For years I fought the full moon. I tried everything I could to stop my flesh from going furry and to lower the temperature of my internal furnace.
Silver.
Crucifixes.
Silver crucifixes.
Garlic.
None worked, obviously, but I learned a few things, like the HOA staunchly opposes the growing of wolf’s bane in the community garden. “Dear Professor Hayes, it has come to our attention that you recently planted a row of monkshood, which you should know, is poisonous. Please remove immediately.”
Like any good academic, I understood my limitations, so I redirected my efforts and installed a security system to keep me in the house. Chain locks, double-bolted windows, a collar and invisible electric fencing if I happened to make it out to the yard. I patted myself on the back, content that I wasn’t going to hurt anyone besides myself.

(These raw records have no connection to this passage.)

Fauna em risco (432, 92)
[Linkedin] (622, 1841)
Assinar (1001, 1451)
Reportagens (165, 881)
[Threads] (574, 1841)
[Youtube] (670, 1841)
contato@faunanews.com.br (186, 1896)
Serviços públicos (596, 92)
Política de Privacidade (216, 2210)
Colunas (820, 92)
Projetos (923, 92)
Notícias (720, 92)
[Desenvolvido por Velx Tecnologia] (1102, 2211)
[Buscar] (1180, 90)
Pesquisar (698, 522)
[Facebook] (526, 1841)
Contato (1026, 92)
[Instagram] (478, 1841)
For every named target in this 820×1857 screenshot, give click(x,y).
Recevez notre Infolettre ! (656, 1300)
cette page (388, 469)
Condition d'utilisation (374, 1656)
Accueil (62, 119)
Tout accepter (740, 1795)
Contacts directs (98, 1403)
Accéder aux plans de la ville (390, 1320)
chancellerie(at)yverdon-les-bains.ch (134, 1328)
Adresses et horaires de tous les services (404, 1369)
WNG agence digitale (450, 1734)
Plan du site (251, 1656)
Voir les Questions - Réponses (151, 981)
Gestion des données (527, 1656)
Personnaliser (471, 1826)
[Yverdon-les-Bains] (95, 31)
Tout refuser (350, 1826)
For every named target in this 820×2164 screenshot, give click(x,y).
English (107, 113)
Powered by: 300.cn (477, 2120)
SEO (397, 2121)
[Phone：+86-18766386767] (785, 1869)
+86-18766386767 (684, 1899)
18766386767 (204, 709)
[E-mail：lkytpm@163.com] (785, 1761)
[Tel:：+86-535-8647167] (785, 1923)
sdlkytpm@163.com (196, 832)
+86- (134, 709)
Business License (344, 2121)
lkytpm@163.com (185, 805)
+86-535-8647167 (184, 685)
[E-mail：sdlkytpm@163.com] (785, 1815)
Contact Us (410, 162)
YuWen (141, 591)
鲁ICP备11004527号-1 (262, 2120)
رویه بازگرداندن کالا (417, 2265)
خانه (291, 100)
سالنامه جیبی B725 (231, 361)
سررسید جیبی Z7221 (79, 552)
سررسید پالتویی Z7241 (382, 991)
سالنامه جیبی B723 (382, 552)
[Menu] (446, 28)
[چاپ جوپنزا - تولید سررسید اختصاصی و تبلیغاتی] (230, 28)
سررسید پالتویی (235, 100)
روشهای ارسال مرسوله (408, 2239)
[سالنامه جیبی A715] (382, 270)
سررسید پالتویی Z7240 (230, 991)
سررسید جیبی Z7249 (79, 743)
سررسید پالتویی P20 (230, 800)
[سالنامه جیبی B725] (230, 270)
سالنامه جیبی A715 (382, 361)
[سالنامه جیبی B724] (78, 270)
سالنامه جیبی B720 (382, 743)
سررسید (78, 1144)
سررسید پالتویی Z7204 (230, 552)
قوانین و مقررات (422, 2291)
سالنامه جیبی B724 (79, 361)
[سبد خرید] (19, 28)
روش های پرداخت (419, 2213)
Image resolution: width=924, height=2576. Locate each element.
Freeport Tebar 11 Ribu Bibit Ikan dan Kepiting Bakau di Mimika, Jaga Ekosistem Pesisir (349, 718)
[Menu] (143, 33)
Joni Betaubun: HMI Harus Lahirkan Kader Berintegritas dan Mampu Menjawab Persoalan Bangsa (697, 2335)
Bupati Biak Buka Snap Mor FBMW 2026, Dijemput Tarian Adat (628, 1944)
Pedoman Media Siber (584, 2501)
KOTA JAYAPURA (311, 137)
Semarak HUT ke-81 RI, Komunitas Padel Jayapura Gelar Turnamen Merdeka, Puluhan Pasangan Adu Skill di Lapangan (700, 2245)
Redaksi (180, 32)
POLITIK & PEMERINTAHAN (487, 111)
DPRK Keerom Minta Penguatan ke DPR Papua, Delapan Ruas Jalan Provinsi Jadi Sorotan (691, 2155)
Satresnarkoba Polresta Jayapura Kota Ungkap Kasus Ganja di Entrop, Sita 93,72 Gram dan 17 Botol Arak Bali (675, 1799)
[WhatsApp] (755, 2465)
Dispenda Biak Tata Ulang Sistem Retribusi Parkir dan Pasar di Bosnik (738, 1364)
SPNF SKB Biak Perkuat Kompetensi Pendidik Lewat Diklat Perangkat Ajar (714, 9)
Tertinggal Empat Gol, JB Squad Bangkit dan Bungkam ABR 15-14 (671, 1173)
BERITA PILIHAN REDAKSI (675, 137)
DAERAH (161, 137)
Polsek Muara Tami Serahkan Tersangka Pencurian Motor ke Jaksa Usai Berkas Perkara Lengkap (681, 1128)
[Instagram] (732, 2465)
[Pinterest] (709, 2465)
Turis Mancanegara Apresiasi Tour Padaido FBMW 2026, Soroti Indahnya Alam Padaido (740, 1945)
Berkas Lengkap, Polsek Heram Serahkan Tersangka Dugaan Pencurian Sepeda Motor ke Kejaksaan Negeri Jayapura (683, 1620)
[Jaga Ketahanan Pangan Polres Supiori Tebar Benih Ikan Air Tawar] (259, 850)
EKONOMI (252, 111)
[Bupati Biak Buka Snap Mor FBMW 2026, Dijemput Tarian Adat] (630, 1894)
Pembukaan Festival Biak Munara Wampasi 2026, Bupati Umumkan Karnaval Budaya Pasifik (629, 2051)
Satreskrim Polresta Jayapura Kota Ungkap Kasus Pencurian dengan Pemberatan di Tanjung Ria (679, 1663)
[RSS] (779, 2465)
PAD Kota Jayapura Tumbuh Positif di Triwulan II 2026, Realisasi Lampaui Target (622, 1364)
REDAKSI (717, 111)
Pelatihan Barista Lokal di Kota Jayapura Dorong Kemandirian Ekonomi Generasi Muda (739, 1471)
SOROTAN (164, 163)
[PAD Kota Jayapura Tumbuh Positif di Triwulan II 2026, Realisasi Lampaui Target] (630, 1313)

That worked for a while, because it’s a pretty good system. You probably have your own, and I bet it works just as well as mine did, or even better. Technology has come a long way since I was bitten. But you will soon realize, if you haven’t already, that this is just another attempt to control the uncontrollable. It dawned on during a professional development seminar the English Department used to offer. They brought this Zen Buddhist monk from Woodstock into the conference room, and he led us in a series of meditations and chair yoga and even a little tai chi. All this was supposed to help manage our stress levels and improve morale in the face of increased teaching loads and severe budget cuts. I’m not sure how much it helped the faculty, but it sure hooked me instantly. Just like with the bite all those years ago, I could tell something changed instantly.
It’s been six years since I started practicing mindfulness, and I swear by it. For my money, it’s the only way to not let this disease get the best of you. I know it sounds crazy, but I also know you’re desperate. Trust me on this one. Follow these three easy steps for a transformation free of turmoil.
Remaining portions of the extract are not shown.